[SEÇÃO DO DOCUMENTO]:
○ ○ ○ ○
Na sequência, apareceram o empresário Samuel Doria Medina, que liderava algumas pesquisas e acabou com 19,93%, e o senador Andrónico Rodríguez, principal nome da esquerda nesta disputa, que obteve apenas 8,15%. O MAS, que durante anos foi a força dominante do cenário político boliviano, teve um desempenho considerado desastroso: ficou em sexto lugar, com apenas 3,14% dos votos.

A participação popular foi expressiva: 78,55% dos 7,5 milhões de eleitores cadastrados compareceram às urnas, segundo informou o TSE.

Um duelo de perfis distintos

Rodrigo Paz se apresenta como representante de uma nova geração política, com um discurso de centro e promessa de renovação. Seu adversário, Jorge Quiroga, traz o peso da experiência: foi presidente interino entre 2001 e 2002 e é identificado com a direita conservadora, mais ligada a setores tradicionais da política e da economia.

O embate entre os dois, no entanto, vai muito além de uma disputa pessoal. Ele simboliza a mudança mais profunda do cenário político boliviano em quase 20 anos. Desde a vitória de Evo Morales em 2005, o país vinha sendo governado por presidentes ligados ao MAS, que consolidou uma base popular ampla, sobretudo entre os setores indígenas e trabalhadores. Desta vez, porém, a legenda chega fragilizada e dividida, incapaz de manter a liderança eleitoral.

As regras do jogo e a novidade histórica

A Constituição boliviana define que um candidato pode vencer no primeiro turno se conquistar mais de 50% dos votos válidos ou, alternativamente, ao obter pelo menos 40% com uma vantagem de dez pontos percentuais sobre o segundo colocado. Como nenhum dos postulantes atingiu esse patamar, o segundo turno tornou-se inevitável.

Desde que esse mecanismo foi introduzido em 2009, todas as eleições anteriores haviam sido decididas já na primeira rodada, com vitórias confortáveis da esquerda ligada ao MAS. O resultado de domingo quebra esse padrão e abre espaço para uma guinada histórica no país.
○ ○ ○ ○
[TRECHOS DE DADOS]:
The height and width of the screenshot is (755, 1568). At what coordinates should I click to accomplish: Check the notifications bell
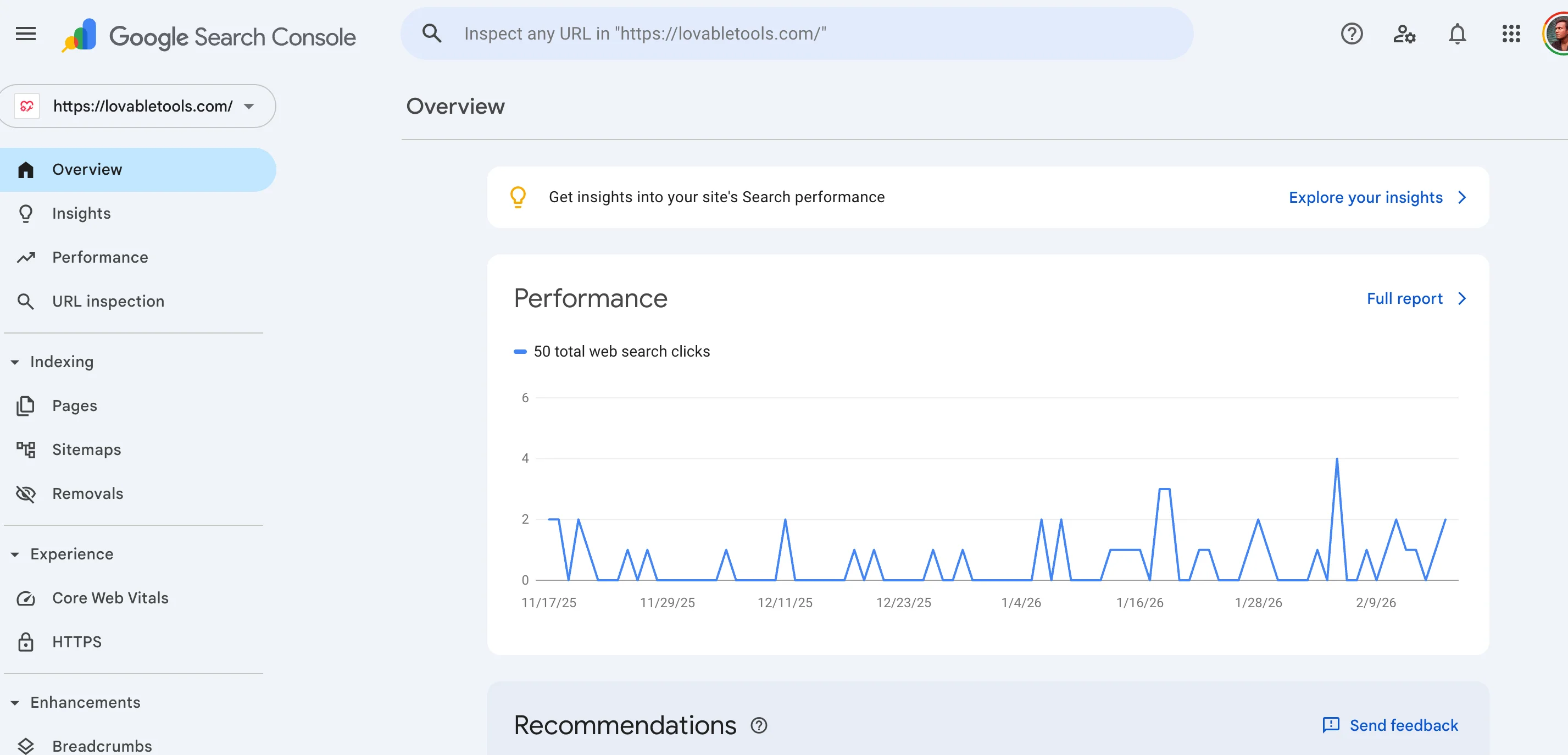pos(1457,34)
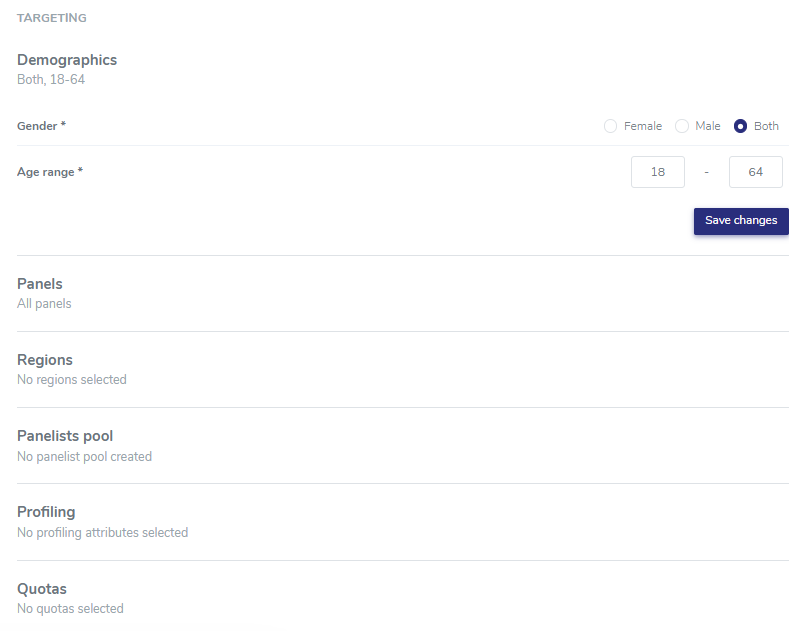This screenshot has height=631, width=806.
Task: Click the 'No panelist pool created' text
Action: point(84,456)
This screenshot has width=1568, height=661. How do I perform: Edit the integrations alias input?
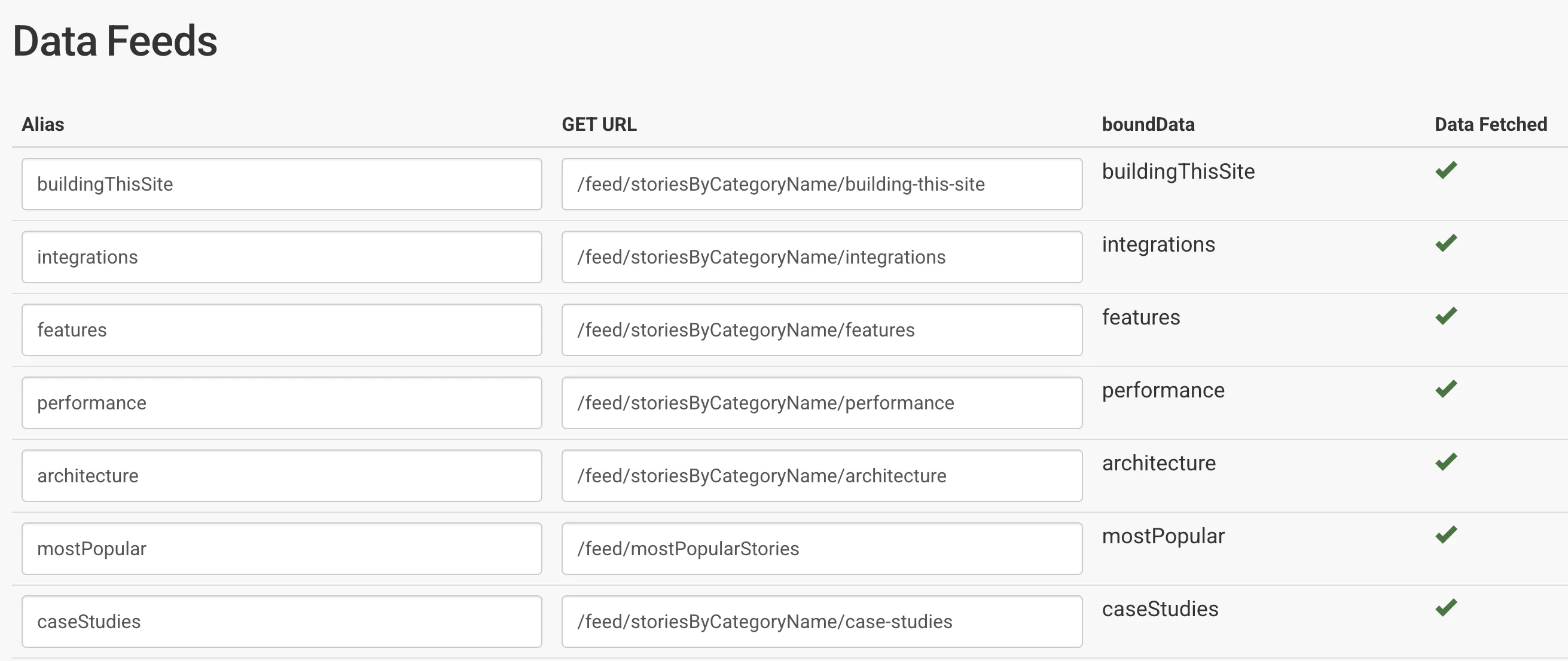coord(281,257)
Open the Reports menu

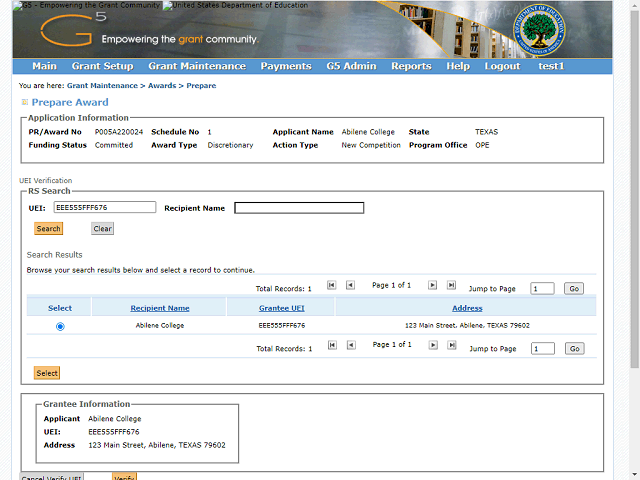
○ ○ ○ ○
[CONJUNTO DE TAREFAS]:
A. De acordo com o texto sobre as eleições bolivianas, que percentual dos eleitores cadastrados compareceu às urnas?
B. Reproduza fielmente o trecho do texto sobre as eleições bolivianas entre "Na sequência, apareceram" e "3,14% dos votos.", inclusive.
Os dados não têm qualquer papel no que se pede aqui.

[RESPOSTAS ESCRITAS]:
A. 78,55% dos 7,5 milhões de eleitores cadastrados.

B.
Na sequência, apareceram o empresário Samuel Doria Medina, que liderava algumas pesquisas e acabou com 19,93%, e o senador Andrónico Rodríguez, principal nome da esquerda nesta disputa, que obteve apenas 8,15%. O MAS, que durante anos foi a força dominante do cenário político boliviano, teve um desempenho considerado desastroso: ficou em sexto lugar, com apenas 3,14% dos votos.